## Exercise prompt
Retype, exactly as they appear below, the lines between the line holding "Інструменти пневматичні (шланг, підкачування, продувки)" and the line holding "Чохли сидіння/Майки сидіння (166, 2030)", both ends included.

Segment Start: Information supplied

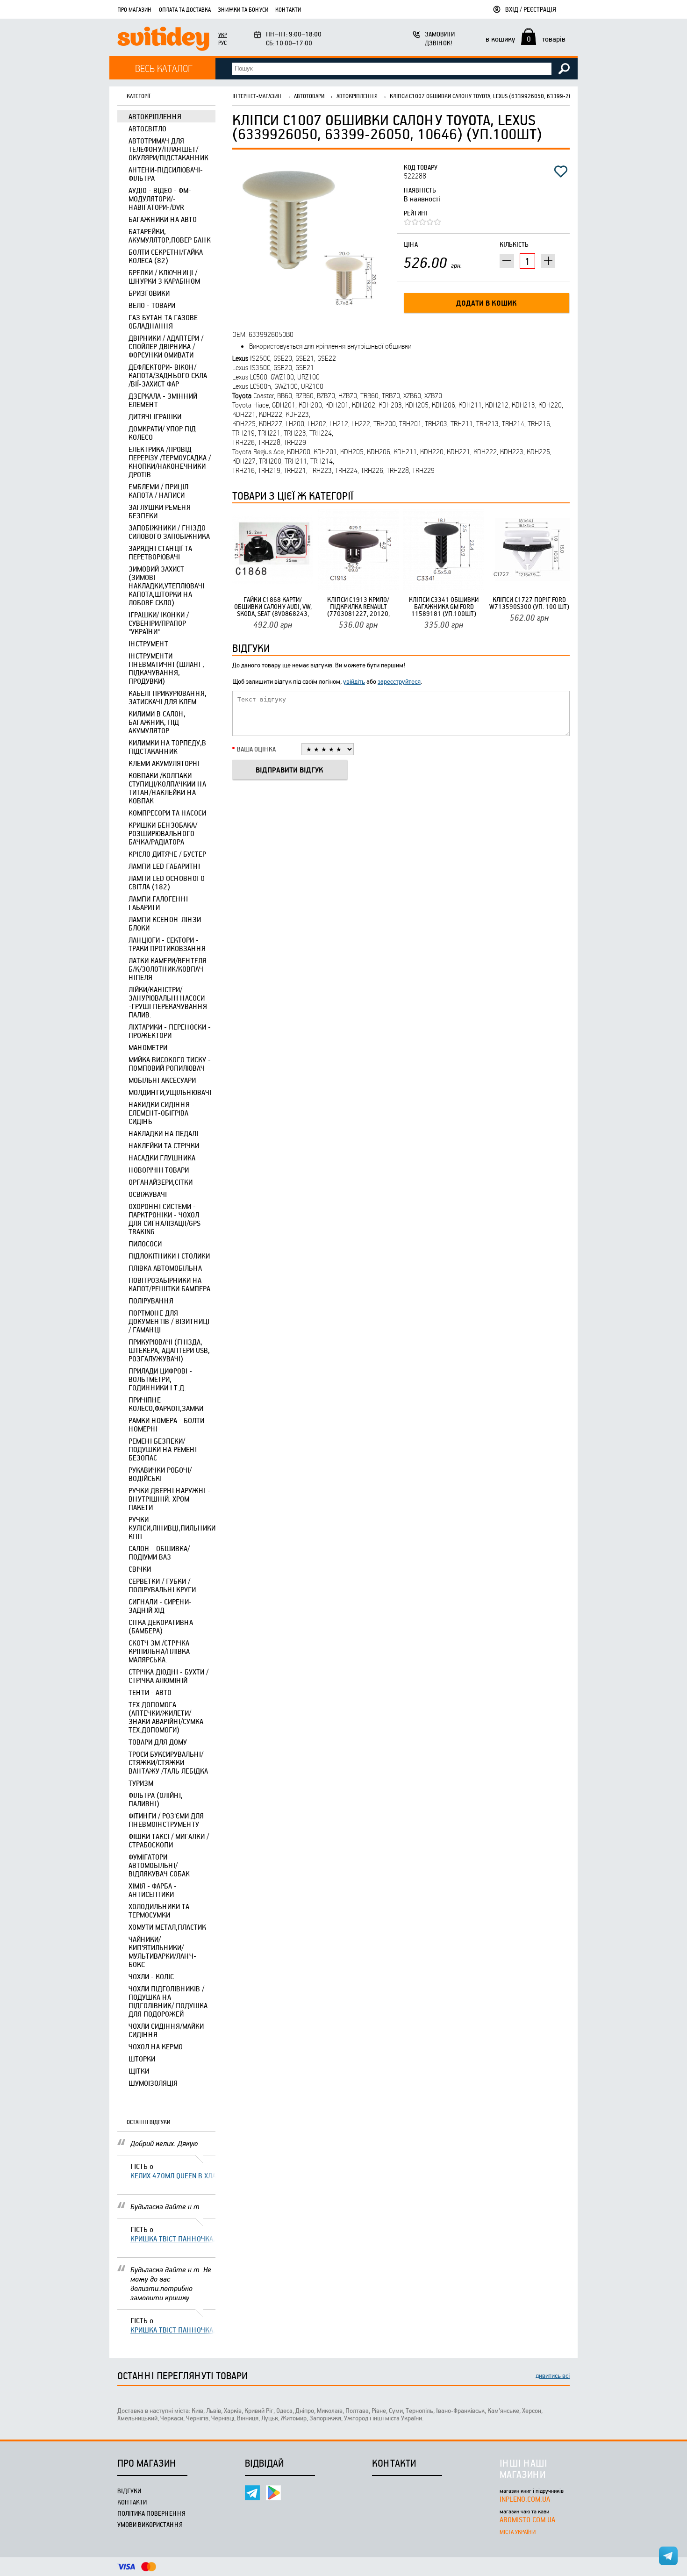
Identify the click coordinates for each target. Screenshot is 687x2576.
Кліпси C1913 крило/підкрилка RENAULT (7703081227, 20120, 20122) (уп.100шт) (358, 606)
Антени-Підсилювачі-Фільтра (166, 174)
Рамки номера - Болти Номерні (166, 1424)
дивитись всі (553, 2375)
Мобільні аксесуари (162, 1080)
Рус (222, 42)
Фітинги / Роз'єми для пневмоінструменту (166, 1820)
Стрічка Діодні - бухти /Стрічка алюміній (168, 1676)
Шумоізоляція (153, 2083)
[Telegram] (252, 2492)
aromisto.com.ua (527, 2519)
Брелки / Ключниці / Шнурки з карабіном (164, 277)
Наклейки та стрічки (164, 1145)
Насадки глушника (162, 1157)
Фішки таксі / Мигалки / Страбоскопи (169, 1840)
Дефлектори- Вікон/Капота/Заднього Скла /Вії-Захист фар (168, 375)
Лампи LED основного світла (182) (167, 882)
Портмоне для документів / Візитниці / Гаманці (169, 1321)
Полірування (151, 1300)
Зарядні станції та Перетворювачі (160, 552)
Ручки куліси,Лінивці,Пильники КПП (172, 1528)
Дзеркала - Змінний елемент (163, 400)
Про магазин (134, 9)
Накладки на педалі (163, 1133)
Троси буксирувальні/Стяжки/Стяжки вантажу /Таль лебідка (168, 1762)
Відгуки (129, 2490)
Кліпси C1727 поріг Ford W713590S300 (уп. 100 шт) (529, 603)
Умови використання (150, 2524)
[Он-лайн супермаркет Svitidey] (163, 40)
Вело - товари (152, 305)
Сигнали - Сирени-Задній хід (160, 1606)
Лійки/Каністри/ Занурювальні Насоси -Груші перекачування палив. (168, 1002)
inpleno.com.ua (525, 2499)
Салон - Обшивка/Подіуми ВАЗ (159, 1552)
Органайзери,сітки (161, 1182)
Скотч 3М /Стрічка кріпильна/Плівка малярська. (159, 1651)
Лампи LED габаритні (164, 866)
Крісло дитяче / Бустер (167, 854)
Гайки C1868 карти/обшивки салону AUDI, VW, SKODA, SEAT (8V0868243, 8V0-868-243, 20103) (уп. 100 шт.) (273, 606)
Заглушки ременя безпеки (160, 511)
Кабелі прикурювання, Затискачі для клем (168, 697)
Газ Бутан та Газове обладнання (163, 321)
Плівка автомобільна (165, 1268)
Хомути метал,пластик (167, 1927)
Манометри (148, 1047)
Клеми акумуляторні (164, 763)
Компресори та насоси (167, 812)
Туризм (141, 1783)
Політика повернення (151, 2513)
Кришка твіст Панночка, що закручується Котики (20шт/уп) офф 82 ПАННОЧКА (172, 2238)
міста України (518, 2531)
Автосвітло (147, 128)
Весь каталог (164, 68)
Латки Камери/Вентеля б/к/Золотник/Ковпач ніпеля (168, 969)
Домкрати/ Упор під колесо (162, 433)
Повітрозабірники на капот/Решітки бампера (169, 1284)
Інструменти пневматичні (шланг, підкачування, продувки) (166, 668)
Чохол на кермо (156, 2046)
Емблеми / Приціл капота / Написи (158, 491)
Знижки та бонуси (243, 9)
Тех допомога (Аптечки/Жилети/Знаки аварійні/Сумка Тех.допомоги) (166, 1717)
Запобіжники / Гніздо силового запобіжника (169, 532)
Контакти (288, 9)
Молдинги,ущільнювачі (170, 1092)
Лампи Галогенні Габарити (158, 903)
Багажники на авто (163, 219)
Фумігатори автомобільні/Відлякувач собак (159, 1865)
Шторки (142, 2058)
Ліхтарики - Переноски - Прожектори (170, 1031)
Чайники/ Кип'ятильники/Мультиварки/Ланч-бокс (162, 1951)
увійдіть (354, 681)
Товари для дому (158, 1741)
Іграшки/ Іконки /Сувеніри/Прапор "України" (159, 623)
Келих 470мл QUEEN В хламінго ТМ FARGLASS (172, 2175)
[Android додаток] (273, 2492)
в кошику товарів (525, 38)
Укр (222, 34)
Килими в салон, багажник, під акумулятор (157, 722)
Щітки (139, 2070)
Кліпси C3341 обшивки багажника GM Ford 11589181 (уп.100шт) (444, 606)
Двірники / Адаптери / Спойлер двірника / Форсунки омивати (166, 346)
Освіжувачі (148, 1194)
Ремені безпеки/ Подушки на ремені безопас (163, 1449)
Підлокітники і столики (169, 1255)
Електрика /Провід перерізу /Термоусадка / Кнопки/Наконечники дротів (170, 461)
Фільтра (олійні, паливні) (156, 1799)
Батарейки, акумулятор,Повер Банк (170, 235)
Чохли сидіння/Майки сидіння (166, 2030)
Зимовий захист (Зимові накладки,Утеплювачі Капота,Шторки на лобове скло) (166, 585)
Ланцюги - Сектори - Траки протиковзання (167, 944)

Segment End: Information supplied
Segment Start: Information supplied

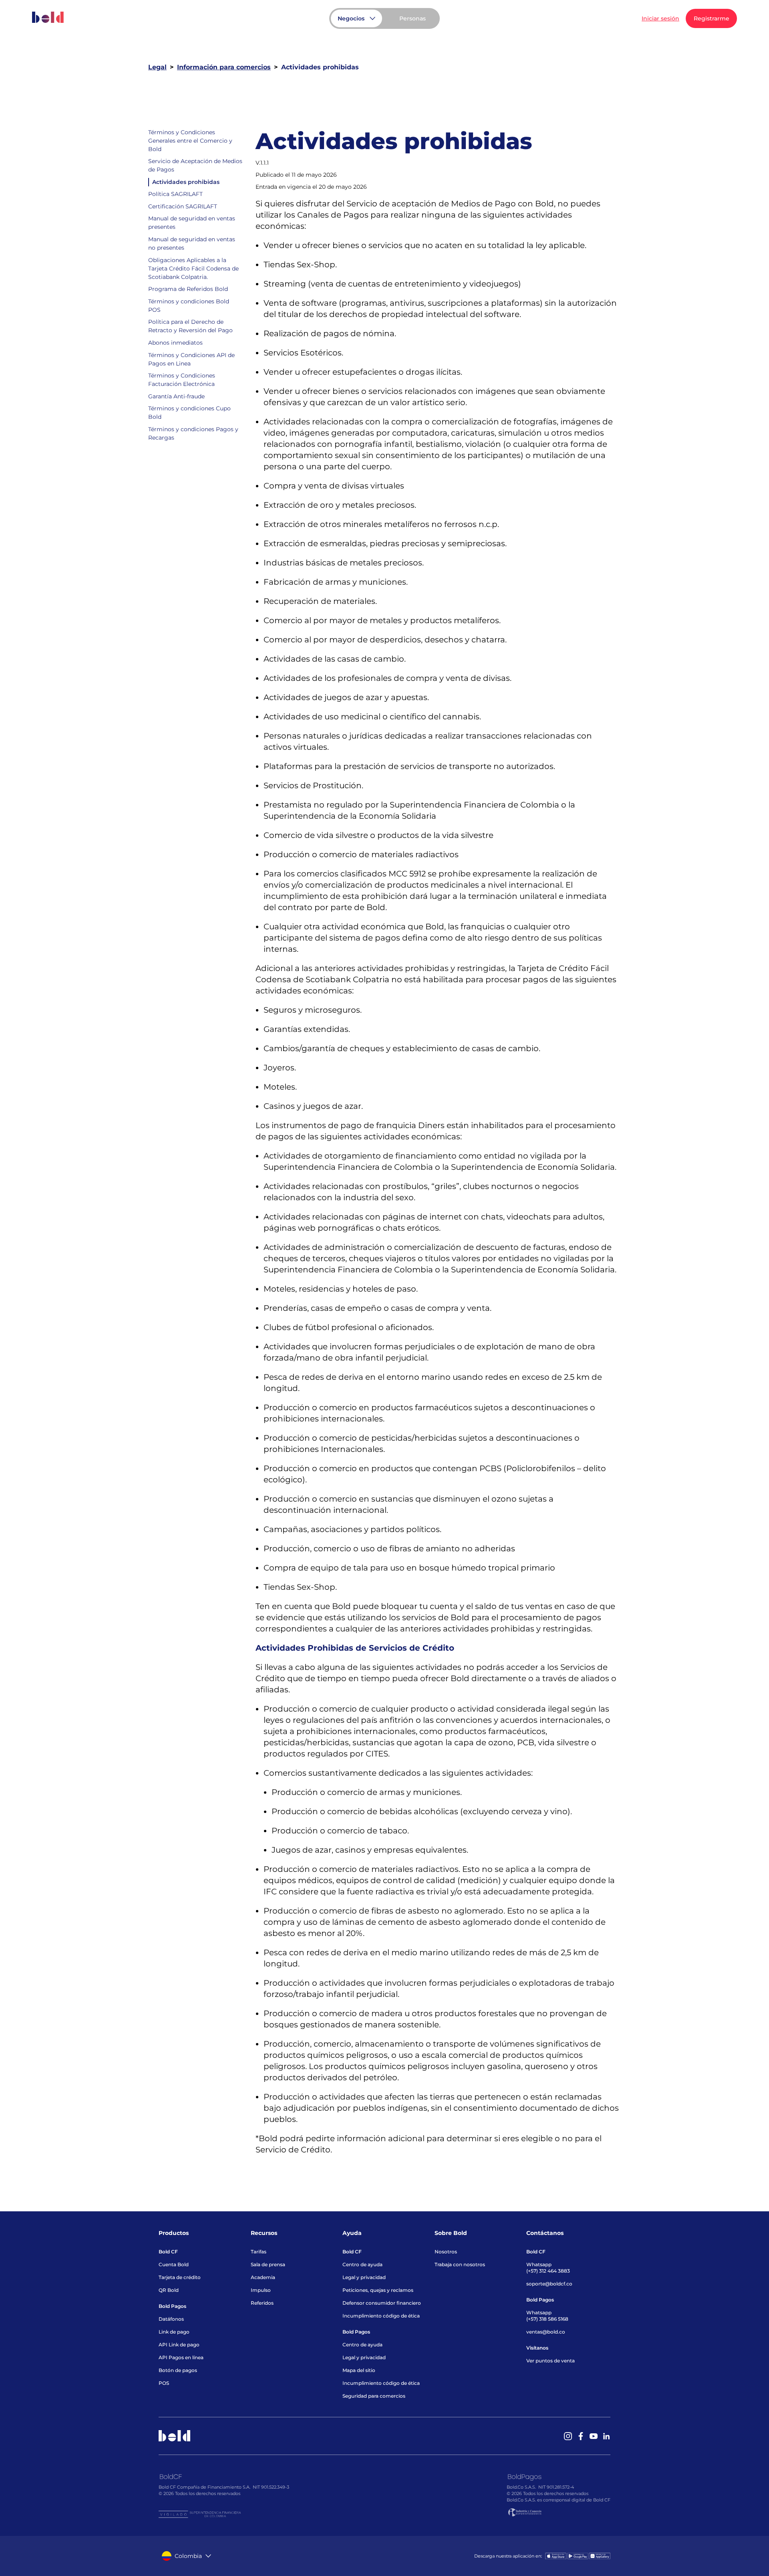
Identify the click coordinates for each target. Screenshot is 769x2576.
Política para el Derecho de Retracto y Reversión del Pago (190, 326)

Segment End: Information supplied

## Task solution
Інструменти пневматичні (шланг, підкачування, продувки) (166, 668)
Чохол на кермо (156, 2046)
Емблеми / Приціл капота / Написи (158, 491)
Знижки та бонуси (243, 9)
Тех допомога (Аптечки/Жилети/Знаки аварійні/Сумка Тех.допомоги) (166, 1717)
Запобіжники / Гніздо силового запобіжника (169, 532)
Контакти (288, 9)
Молдинги,ущільнювачі (170, 1092)
Лампи Галогенні Габарити (158, 903)
Багажники на авто (163, 219)
Фумігатори автомобільні/Відлякувач собак (159, 1865)
Шторки (142, 2058)
Ліхтарики - Переноски - Прожектори (170, 1031)
Чайники/ Кип'ятильники/Мультиварки/Ланч-бокс (162, 1951)
увійдіть (354, 681)
Товари для дому (158, 1741)
Іграшки/ Іконки /Сувеніри/Прапор "України" (159, 623)
Келих 470мл QUEEN В хламінго ТМ FARGLASS (172, 2175)
[Android додаток] (273, 2492)
в кошику товарів (525, 38)
Укр (222, 34)
Килими в салон, багажник, під акумулятор (157, 722)
Щітки (139, 2070)
Кліпси C3341 обшивки багажника GM Ford 11589181 (уп.100шт) (444, 606)
Двірники / Адаптери / Спойлер двірника / Форсунки омивати (166, 346)
Освіжувачі (148, 1194)
Ремені безпеки/ Подушки на ремені безопас (163, 1449)
Підлокітники і столики (169, 1255)
Електрика /Провід перерізу /Термоусадка / Кнопки/Наконечники дротів (170, 461)
Фільтра (олійні, паливні) (156, 1799)
Батарейки, акумулятор,Повер Банк (170, 235)
Чохли сидіння/Майки сидіння (166, 2030)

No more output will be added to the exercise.